Four sentenced for online porn
Four men were sentenced to termed imprisonment Thursday in Beijing for creating and profiting from pornographic websites.
Liang Hongbin, Li Yufei, Yu Jianhong, and Chen Dong's pornographic operation was cracked down in August, 2004.
The case is the first online por-nographic case in China since the country kicked off a national fight against pornographic websites in mid-2004.
The judgment by the Beijing No 1 Intermediate People's Court sentenced the young men to prison for a period between one and a half to two and a half years.
The judgment said Liang, an Internet engineer, and Li Yufei, an unemployed man, rented an Internet server in Beijing in May, 2004.
They signed a contract with Yu Jianhong and Chen Dong, who jointly operated websites of more than 20 pornographic movies.
Yu and Chen moved their websites to the server owned by Liang and Li.
They then set up a special item on their server and websites directing people who wanted to download and watch the online movies to receive the entry password by sending a message from their mobile phones.
Access to the sites, however, came with a fee.
Their sites received a total of 16,000 hits up to July, 12, 2004, with a 16,000 yuan (US$1,927) profit for the four men aged 20 to 25, all from Central China's Henan Province.
The case was judged according to the No 363 Article of the Criminal Law of the People's Republic of China, in which spreading and profiting from pornographic material is deemed a criminal activity.
The fact that some of the four men did not even know one another, was a curious point to the case's judge surnamed Liu.
All business communication conducted by the four was via the Internet.
Liu urged all sides, including law-makers, Internet supervisors, and even the public, to pay more attention to cleaning up the Internet.
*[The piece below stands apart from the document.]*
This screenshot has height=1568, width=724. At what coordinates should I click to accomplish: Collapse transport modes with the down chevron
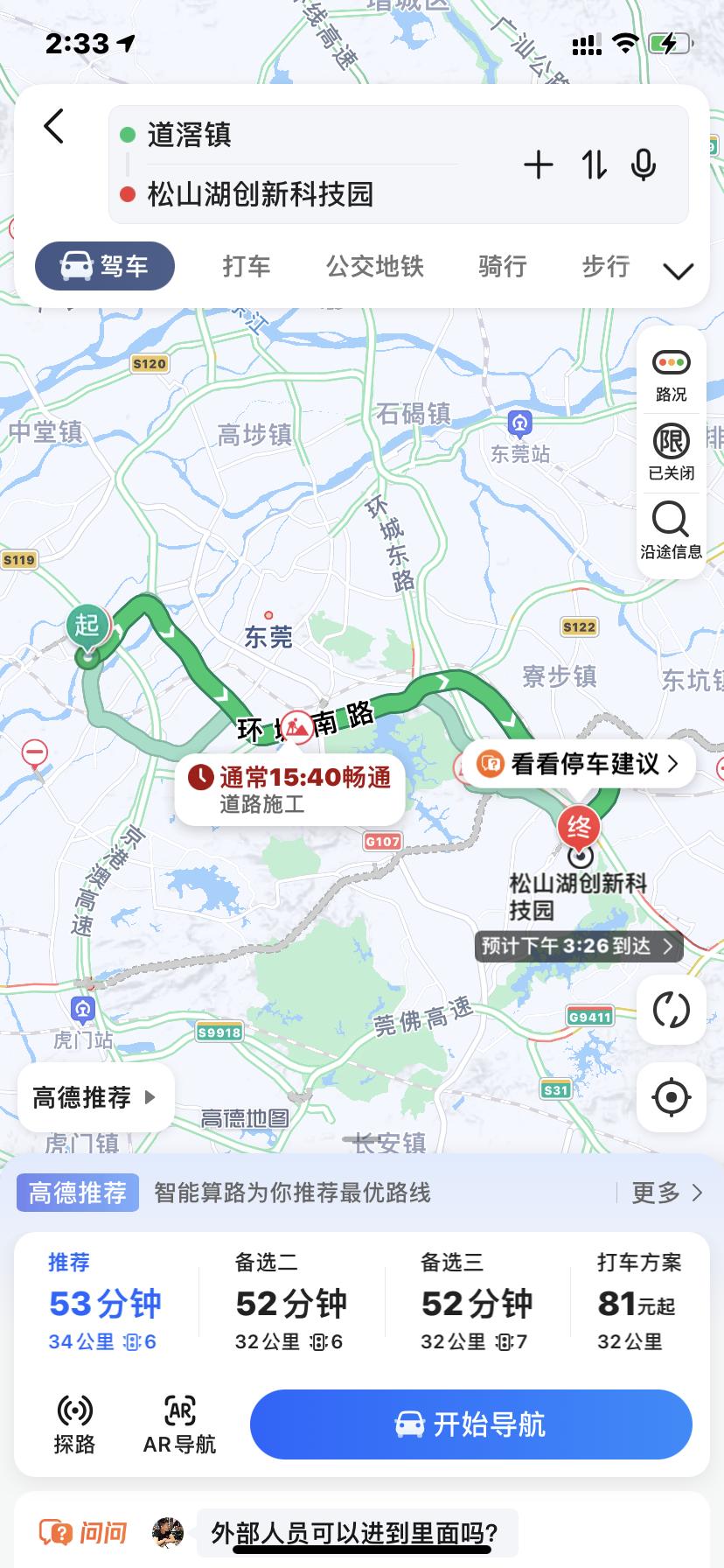tap(678, 271)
China encourages Internet use for education and business but bans pornographic websites and tries to block access to foreign pornographic sites.
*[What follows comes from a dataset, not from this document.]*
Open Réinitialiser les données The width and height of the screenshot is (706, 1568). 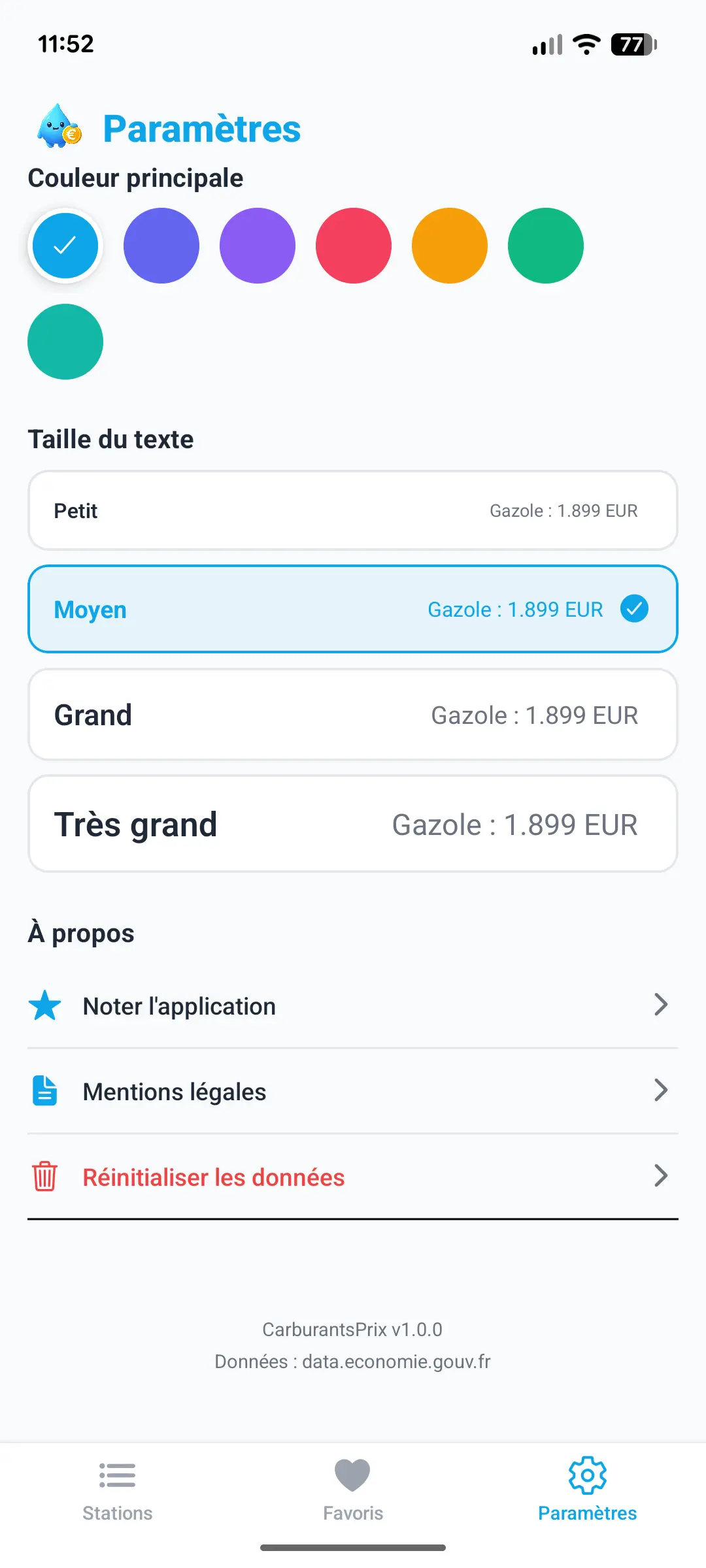coord(213,1176)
Some 445 people have been arrested and 1,125 websites have been shut down with the help of public tips since July, reported the Ministry of Public Security.
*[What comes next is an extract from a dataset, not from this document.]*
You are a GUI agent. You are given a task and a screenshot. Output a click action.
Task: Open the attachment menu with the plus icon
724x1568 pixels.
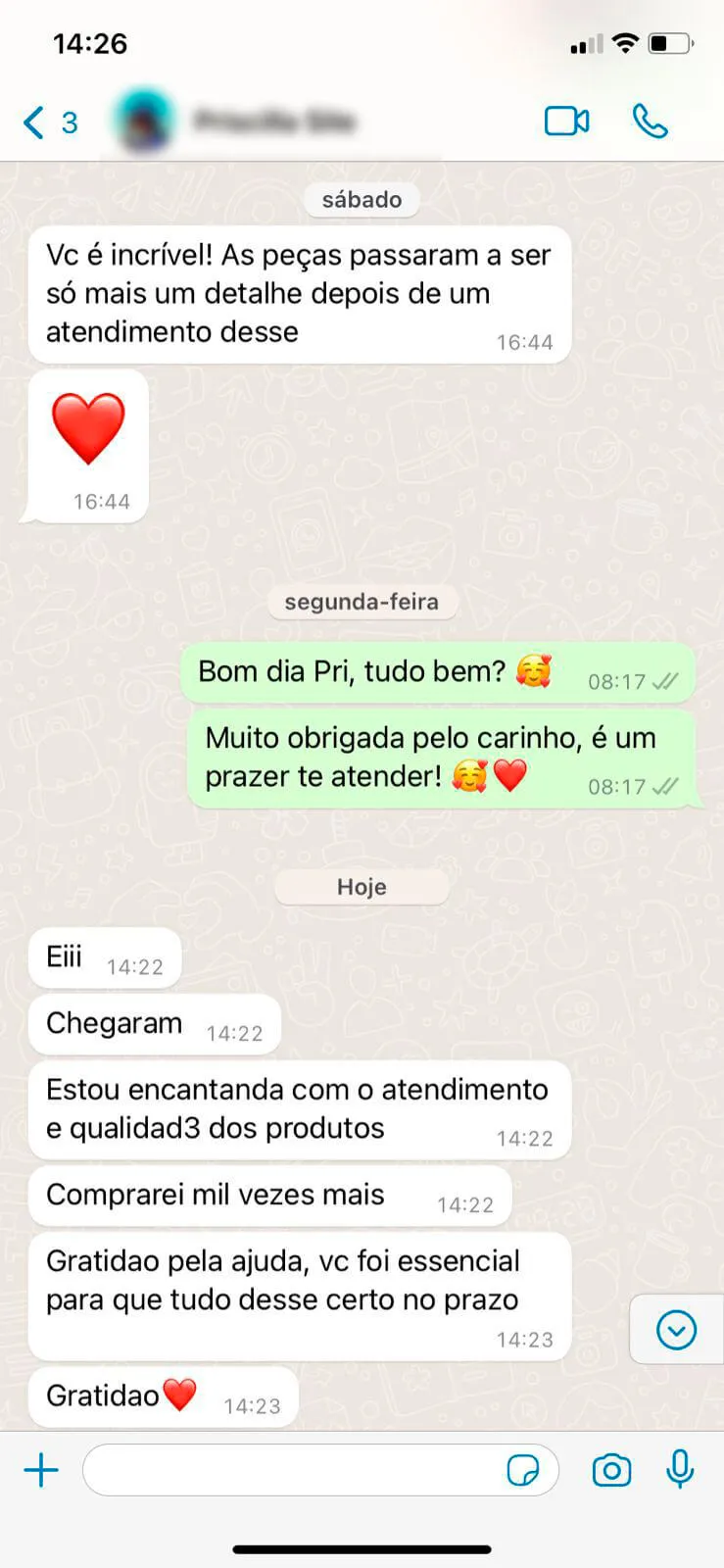[40, 1470]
China's police ministry also handed out rewards of up to US$240 to people who reported illegal Internet activity, in a campaign to stamp out online pornography.
Earlier, Public Security Minister Zhou Yongkang said in July the people's war against pornographic websites will help curb the spread of pornographic activities online and bolster the more regular and orderly development of the country's Internet service.
He noted that pornographic activities have been rampant online in recent years, and have severely damaged social style, polluted the social environment, and harmed the physical and psychological health of young people.